To do => Among the entries that follow, the required portion opens with the line containing "Instruction: Click the word" and closes with the line containing "Open the Terminal". Give that portion again exactly, and nothing else.

Data to examine =>
※

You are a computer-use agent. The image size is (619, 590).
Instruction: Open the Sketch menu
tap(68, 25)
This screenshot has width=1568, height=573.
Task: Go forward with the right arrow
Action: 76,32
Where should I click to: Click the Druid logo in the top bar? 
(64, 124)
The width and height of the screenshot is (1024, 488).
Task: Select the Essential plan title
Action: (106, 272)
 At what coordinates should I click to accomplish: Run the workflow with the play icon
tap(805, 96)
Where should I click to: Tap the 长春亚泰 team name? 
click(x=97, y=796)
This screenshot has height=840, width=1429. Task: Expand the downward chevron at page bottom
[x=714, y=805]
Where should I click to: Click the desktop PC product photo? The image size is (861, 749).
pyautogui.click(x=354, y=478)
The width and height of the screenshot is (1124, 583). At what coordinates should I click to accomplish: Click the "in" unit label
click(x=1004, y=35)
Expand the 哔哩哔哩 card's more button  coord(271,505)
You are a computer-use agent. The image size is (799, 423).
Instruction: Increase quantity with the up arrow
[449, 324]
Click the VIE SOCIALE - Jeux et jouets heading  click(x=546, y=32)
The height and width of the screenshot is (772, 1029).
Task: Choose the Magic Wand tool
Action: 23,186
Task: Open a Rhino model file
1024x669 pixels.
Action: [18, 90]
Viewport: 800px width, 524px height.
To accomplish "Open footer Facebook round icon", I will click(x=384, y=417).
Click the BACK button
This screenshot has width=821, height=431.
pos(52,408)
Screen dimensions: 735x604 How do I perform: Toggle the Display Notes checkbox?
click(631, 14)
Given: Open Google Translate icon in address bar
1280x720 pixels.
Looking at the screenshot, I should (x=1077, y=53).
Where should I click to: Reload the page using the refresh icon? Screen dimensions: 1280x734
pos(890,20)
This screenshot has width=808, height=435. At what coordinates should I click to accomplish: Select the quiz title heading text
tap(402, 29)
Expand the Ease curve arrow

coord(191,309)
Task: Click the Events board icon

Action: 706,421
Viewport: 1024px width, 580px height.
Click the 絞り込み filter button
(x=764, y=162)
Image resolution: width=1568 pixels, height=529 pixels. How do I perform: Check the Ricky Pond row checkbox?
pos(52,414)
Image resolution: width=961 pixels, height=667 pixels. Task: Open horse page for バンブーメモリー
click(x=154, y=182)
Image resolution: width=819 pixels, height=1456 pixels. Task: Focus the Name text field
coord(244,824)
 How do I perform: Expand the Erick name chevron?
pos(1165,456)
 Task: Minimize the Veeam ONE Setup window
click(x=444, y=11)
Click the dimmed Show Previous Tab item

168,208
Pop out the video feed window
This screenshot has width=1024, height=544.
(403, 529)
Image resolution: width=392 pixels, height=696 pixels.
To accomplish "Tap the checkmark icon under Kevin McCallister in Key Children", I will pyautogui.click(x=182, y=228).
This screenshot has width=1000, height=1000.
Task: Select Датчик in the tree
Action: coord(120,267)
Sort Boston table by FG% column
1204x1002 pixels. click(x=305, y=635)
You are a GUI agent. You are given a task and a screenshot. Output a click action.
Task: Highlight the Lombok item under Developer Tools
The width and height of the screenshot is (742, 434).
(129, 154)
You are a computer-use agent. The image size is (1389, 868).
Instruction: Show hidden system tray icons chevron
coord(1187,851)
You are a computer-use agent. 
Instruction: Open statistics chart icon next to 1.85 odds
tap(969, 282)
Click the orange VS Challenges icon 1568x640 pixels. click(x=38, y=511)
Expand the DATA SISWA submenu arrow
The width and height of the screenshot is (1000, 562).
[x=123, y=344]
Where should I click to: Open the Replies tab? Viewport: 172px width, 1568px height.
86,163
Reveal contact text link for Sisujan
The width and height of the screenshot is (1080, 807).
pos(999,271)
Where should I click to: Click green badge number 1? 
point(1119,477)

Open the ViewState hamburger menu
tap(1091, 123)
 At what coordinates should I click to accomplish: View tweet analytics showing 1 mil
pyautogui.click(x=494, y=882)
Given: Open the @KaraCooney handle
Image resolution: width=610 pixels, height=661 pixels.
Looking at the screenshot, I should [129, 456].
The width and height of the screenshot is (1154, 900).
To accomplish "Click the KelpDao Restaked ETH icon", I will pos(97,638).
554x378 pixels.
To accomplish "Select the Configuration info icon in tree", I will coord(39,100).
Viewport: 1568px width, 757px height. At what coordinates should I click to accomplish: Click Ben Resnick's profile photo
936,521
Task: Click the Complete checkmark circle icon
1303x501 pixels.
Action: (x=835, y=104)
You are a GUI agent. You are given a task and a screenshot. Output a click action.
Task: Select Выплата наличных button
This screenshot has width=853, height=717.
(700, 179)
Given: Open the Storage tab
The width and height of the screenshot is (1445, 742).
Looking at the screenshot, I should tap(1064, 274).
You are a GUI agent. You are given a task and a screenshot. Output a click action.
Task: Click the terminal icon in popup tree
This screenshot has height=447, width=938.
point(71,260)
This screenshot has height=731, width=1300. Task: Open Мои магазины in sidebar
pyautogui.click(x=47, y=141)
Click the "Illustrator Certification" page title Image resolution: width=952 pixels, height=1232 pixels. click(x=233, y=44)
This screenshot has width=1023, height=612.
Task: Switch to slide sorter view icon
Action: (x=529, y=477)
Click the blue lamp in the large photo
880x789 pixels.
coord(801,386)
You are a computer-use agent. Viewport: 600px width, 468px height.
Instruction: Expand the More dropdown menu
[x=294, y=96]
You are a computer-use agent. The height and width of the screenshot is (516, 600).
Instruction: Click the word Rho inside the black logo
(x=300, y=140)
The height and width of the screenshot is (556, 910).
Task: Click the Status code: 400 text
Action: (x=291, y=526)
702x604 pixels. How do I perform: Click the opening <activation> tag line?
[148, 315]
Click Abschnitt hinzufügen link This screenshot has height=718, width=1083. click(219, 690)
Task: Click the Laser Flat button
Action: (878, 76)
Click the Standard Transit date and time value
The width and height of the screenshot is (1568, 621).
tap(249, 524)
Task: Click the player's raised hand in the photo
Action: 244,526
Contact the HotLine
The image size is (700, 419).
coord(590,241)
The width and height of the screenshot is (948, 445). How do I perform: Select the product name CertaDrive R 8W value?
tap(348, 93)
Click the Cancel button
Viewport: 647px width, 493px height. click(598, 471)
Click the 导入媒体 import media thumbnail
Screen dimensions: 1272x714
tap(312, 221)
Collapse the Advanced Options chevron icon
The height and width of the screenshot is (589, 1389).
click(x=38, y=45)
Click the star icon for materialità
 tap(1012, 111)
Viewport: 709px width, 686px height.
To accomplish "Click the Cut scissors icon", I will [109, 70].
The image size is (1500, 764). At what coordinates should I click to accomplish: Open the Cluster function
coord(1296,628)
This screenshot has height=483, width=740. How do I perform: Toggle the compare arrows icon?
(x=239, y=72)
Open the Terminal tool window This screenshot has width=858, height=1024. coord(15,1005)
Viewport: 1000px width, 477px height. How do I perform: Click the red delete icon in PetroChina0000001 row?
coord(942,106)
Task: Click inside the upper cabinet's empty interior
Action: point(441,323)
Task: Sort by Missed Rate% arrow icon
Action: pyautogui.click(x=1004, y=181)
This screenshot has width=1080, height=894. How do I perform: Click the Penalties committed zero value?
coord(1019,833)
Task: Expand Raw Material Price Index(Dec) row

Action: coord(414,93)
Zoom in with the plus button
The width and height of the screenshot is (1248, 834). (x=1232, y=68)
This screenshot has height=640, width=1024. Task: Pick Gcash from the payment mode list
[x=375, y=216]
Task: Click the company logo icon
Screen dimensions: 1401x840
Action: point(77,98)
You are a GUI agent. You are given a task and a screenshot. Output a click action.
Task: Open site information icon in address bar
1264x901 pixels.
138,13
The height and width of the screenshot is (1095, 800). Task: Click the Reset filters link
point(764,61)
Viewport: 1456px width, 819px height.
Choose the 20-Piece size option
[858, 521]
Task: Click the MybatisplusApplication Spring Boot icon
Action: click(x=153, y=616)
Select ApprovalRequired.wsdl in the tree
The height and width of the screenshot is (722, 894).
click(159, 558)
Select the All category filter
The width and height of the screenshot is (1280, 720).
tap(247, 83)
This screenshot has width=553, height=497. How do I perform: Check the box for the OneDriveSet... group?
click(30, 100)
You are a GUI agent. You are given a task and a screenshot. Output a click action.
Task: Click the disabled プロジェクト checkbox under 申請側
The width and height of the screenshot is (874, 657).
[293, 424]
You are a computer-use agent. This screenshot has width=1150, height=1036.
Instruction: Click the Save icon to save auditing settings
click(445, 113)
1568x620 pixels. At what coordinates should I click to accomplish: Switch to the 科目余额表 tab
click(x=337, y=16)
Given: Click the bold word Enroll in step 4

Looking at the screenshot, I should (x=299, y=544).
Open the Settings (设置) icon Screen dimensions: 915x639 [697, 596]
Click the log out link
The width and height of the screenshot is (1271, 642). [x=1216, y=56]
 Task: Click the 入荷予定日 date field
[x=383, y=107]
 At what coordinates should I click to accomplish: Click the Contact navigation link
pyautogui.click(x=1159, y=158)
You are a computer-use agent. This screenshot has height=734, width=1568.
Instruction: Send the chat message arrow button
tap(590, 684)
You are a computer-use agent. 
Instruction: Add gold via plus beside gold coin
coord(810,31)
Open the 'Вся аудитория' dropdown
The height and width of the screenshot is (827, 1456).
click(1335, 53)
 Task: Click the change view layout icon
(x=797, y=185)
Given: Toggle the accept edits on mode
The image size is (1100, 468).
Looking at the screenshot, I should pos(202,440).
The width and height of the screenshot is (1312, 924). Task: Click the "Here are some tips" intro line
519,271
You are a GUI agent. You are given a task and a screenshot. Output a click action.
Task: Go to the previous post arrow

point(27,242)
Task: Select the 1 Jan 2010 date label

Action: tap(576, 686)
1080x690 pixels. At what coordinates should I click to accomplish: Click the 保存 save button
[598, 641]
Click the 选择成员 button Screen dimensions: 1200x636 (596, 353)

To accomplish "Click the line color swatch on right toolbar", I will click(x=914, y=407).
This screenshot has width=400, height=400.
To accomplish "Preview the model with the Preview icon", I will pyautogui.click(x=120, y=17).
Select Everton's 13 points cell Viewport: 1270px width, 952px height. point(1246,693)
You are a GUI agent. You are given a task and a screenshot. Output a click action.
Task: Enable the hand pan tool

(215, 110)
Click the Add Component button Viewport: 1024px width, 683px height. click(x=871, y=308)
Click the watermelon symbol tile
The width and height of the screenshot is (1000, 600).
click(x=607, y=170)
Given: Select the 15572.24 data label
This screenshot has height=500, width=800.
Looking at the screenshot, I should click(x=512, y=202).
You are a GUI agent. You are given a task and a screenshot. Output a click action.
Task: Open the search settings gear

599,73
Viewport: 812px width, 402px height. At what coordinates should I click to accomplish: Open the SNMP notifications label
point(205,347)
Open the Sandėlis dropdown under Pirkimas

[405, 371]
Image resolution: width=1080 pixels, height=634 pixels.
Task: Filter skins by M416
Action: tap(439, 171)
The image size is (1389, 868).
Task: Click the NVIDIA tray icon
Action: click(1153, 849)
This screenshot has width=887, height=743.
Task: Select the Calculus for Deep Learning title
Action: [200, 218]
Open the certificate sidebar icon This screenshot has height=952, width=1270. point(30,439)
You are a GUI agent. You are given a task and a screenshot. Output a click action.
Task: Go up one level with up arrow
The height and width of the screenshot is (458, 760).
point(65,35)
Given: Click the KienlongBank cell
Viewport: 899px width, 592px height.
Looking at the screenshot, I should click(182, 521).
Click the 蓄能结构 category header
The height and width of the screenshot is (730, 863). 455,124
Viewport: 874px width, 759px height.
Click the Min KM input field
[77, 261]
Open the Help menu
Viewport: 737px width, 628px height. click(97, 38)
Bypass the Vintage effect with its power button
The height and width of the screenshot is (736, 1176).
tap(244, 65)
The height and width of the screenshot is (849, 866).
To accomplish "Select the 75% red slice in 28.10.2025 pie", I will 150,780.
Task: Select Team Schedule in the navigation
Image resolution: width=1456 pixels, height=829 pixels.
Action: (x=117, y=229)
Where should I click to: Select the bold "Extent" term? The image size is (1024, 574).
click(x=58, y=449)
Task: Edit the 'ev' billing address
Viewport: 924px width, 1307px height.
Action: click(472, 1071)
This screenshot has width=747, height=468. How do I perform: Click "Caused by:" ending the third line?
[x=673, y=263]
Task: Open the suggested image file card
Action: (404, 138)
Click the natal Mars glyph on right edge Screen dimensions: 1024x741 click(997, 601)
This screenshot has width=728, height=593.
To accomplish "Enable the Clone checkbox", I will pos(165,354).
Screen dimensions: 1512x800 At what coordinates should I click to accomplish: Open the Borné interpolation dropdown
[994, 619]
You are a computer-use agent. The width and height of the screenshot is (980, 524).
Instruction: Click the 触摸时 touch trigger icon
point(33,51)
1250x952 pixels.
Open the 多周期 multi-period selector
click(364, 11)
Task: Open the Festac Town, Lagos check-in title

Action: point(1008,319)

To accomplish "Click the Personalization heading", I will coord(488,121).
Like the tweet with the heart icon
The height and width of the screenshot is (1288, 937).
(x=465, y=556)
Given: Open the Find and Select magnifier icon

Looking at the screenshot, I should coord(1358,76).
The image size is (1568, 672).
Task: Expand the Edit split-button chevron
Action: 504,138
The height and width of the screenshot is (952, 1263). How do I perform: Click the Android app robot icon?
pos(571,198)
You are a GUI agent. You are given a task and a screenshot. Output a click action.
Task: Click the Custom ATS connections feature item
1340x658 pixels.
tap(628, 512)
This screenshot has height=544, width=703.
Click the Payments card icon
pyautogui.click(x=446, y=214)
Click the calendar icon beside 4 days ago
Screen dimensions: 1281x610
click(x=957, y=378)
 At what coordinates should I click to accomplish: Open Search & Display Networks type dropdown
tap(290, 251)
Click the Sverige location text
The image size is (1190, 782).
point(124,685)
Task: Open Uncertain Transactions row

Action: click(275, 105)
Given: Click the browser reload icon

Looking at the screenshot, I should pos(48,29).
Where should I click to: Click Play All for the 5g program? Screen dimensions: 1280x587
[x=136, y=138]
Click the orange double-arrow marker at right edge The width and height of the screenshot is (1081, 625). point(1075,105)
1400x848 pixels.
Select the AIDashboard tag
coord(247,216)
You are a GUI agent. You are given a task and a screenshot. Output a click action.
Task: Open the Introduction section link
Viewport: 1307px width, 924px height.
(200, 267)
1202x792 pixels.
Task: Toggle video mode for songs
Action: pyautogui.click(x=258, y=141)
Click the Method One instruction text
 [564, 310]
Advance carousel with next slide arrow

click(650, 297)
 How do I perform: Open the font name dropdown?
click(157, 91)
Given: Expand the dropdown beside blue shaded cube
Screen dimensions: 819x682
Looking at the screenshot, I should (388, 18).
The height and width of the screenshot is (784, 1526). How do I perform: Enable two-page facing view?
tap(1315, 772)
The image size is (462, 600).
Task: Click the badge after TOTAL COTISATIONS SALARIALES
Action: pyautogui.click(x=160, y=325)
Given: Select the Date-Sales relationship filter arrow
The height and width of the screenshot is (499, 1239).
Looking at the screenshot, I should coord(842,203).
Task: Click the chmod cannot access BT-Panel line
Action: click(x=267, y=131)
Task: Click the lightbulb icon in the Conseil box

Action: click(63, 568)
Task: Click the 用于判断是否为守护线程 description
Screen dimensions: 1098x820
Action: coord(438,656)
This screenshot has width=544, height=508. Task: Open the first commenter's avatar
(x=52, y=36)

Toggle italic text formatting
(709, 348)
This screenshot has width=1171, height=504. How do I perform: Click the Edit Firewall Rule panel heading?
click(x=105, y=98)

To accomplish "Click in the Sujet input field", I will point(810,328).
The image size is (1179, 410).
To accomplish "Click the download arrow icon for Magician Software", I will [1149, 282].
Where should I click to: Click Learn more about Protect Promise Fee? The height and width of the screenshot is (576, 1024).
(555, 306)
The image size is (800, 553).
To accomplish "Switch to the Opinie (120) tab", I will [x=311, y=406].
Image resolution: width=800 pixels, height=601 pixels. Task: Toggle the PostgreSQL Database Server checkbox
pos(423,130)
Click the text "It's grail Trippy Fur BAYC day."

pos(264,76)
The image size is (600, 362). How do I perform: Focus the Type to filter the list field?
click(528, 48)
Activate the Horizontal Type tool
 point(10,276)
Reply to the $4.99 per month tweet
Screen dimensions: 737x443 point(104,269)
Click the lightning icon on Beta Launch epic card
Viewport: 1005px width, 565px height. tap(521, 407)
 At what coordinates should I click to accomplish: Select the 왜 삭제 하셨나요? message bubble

※

Result for this task =>
Instruction: Click the word Rho inside the black logo
(x=300, y=140)
The height and width of the screenshot is (556, 910).
Task: Click the Status code: 400 text
Action: (x=291, y=526)
702x604 pixels. How do I perform: Click the opening <activation> tag line?
[148, 315]
Click Abschnitt hinzufügen link This screenshot has height=718, width=1083. click(219, 690)
Task: Click the Laser Flat button
Action: (878, 76)
Click the Standard Transit date and time value
The width and height of the screenshot is (1568, 621).
tap(249, 524)
Task: Click the player's raised hand in the photo
Action: 244,526
Contact the HotLine
The image size is (700, 419).
coord(590,241)
The width and height of the screenshot is (948, 445). How do I perform: Select the product name CertaDrive R 8W value?
tap(348, 93)
Click the Cancel button
Viewport: 647px width, 493px height. click(598, 471)
Click the 导入媒体 import media thumbnail
Screen dimensions: 1272x714
tap(312, 221)
Collapse the Advanced Options chevron icon
The height and width of the screenshot is (589, 1389).
click(x=38, y=45)
Click the star icon for materialità
 tap(1012, 111)
Viewport: 709px width, 686px height.
To accomplish "Click the Cut scissors icon", I will [109, 70].
The image size is (1500, 764). At what coordinates should I click to accomplish: Open the Cluster function
coord(1296,628)
This screenshot has height=483, width=740. How do I perform: Toggle the compare arrows icon?
(x=239, y=72)
Open the Terminal tool window This screenshot has width=858, height=1024. coord(15,1005)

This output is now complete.